= Saved entries =
● ● ● ● ● ● ●
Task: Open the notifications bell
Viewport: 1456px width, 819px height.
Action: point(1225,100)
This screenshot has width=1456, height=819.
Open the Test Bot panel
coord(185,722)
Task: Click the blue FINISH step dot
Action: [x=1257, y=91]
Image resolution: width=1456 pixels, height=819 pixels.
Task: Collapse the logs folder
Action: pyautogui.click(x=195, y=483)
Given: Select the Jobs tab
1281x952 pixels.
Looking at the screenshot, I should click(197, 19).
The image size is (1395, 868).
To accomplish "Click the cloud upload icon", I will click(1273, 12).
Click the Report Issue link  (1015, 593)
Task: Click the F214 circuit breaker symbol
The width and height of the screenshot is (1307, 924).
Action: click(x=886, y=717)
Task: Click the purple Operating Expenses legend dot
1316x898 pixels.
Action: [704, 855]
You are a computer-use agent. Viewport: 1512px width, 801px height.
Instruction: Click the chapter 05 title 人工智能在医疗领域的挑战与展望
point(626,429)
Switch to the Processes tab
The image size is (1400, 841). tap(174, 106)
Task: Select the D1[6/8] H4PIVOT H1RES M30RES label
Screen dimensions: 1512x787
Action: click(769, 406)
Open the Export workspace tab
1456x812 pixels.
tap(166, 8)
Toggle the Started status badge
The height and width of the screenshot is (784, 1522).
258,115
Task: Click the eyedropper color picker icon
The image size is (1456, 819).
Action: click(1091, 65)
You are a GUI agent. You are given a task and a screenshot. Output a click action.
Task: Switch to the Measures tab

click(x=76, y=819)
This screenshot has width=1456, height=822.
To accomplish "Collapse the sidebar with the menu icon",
● ● ● ● ● ● ●
= What you have to do =
From the records above, copy each line in which the string "This" occurs.

= Task response =
This screenshot has width=1456, height=819.
This screenshot has width=1456, height=822.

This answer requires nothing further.